ConEd has been looking for ways to alleviate the pipeline constraints around New York City, including encouraging the use of electricity for heating and cooking, providing energy efficiency rebates, and creating demand response programs, as noted by the EIA.

The utility has made agreements with pipeline companies to add incremental gas transportation capacity by upgrading compressor stations rather than building new pipelines. ConEd and Tennessee Gas Pipeline Co. reached an agreement in April for a pipeline expansion that might let ConEd lift its restrictions on gas service. Under the agreement, Tennessee Gas, which delivers gas to ConEd facilities in Westchester County, N.Y., would upgrade compressor facilities outside of New York state to yield an incremental capacity increase of up to 110,000 Dth/d. ConEd expected the incremental capacity could be placed in service by November 2023.

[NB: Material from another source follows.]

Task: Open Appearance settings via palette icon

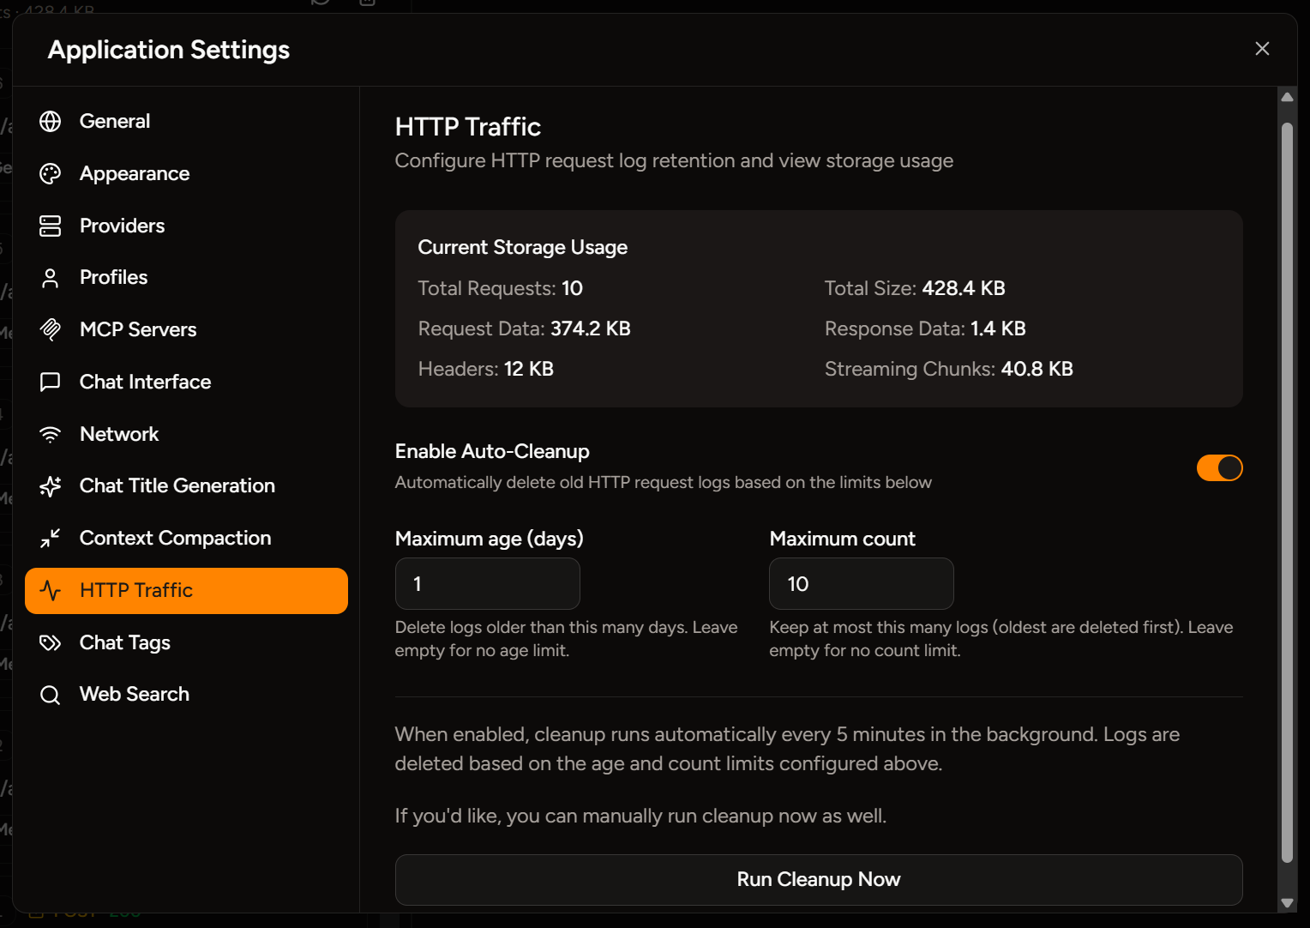Action: pyautogui.click(x=51, y=173)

ConEd also made a deal with Iroquois Gas Transmission System LP "to develop and permit a rational solution that would provide needed incremental natural gas capacity to the Bronx and parts of Manhattan and Queens, N.Y.," according to a May 9 press release. Iroquois Gas would upgrade compression facilities on its system. As with the Tennessee Gas project, ConEd expected the additional capacity to be in service by November 2023.